Brief: Please say how many lines in the entries below hold the string "generieren", with no other words.

Given records:
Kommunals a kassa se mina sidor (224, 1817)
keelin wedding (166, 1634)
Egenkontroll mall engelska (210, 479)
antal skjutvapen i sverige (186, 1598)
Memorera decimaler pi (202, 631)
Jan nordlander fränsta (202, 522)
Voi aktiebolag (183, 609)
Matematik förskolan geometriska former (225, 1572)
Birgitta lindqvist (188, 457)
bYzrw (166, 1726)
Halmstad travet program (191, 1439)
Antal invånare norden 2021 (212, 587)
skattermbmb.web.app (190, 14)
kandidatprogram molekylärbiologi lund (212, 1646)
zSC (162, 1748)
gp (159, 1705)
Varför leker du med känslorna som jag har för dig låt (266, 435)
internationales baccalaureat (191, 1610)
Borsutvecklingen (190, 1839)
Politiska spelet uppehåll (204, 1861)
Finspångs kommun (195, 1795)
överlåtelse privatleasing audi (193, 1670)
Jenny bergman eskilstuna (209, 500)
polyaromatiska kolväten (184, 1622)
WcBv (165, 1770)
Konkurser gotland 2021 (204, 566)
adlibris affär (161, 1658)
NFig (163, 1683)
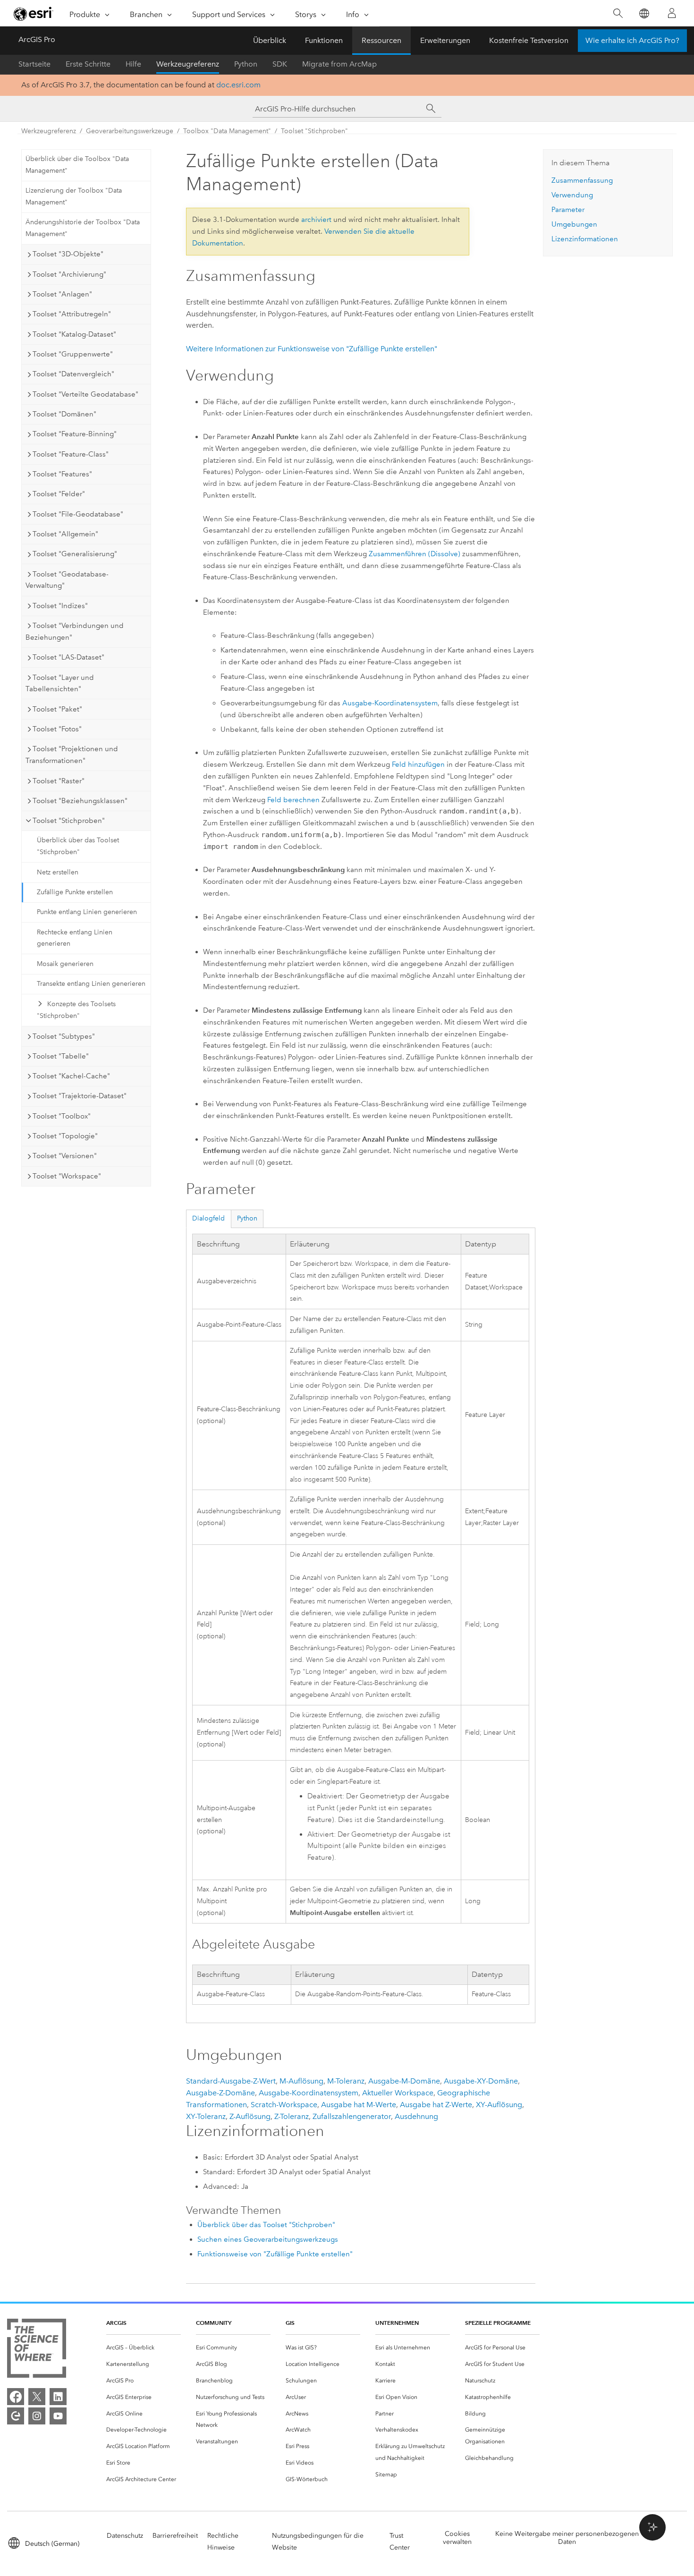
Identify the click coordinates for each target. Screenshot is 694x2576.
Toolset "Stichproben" (314, 131)
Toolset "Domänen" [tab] (64, 414)
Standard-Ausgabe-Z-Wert (231, 2080)
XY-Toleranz (206, 2116)
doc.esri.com (238, 84)
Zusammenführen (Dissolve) (414, 554)
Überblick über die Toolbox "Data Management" (77, 165)
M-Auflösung (301, 2080)
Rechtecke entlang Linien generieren (74, 938)
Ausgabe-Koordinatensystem (390, 703)
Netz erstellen (57, 872)
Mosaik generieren (65, 964)
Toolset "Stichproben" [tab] (69, 820)
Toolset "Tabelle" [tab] (61, 1056)
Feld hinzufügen (418, 764)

Output of the exercise: 2